Data on locating visible targets
§ §

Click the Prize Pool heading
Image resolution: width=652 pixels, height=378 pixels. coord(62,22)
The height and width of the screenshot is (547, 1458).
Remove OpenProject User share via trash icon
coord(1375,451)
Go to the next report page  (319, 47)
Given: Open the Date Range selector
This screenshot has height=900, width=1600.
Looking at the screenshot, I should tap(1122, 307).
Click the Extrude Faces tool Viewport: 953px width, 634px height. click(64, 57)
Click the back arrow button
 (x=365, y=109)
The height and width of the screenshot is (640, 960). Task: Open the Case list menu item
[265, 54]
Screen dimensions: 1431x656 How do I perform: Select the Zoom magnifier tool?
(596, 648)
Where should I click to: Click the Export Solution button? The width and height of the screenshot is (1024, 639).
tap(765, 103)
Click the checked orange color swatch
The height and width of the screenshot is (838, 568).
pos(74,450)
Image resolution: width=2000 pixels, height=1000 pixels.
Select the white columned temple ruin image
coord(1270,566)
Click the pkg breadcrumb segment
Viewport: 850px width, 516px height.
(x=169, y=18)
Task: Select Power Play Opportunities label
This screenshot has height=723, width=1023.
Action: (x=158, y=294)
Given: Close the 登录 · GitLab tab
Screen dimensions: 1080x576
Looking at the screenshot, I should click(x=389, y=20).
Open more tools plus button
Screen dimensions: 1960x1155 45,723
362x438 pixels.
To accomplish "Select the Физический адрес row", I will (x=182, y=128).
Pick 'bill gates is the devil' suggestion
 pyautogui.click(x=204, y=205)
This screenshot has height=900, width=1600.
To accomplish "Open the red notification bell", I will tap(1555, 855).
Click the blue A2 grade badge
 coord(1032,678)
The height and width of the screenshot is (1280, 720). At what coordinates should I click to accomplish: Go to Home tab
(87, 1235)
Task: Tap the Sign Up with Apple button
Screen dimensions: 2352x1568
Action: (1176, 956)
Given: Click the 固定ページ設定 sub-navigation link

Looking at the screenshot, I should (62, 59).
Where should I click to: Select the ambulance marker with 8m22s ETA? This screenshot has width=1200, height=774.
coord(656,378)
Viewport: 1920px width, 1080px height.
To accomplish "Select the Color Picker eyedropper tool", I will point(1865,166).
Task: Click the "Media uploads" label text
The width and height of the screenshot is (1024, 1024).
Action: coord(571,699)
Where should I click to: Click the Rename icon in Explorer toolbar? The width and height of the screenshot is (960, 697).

§ §

Prompt — Copy out, without any change, everything from the start of the rows down to the line containing "pos(74,450)", including that line.

Written solution —
Click the Prize Pool heading
Image resolution: width=652 pixels, height=378 pixels. coord(62,22)
The height and width of the screenshot is (547, 1458).
Remove OpenProject User share via trash icon
coord(1375,451)
Go to the next report page  (319, 47)
Given: Open the Date Range selector
This screenshot has height=900, width=1600.
Looking at the screenshot, I should tap(1122, 307).
Click the Extrude Faces tool Viewport: 953px width, 634px height. click(64, 57)
Click the back arrow button
 (x=365, y=109)
The height and width of the screenshot is (640, 960). Task: Open the Case list menu item
[265, 54]
Screen dimensions: 1431x656 How do I perform: Select the Zoom magnifier tool?
(596, 648)
Where should I click to: Click the Export Solution button? The width and height of the screenshot is (1024, 639).
tap(765, 103)
Click the checked orange color swatch
The height and width of the screenshot is (838, 568).
pos(74,450)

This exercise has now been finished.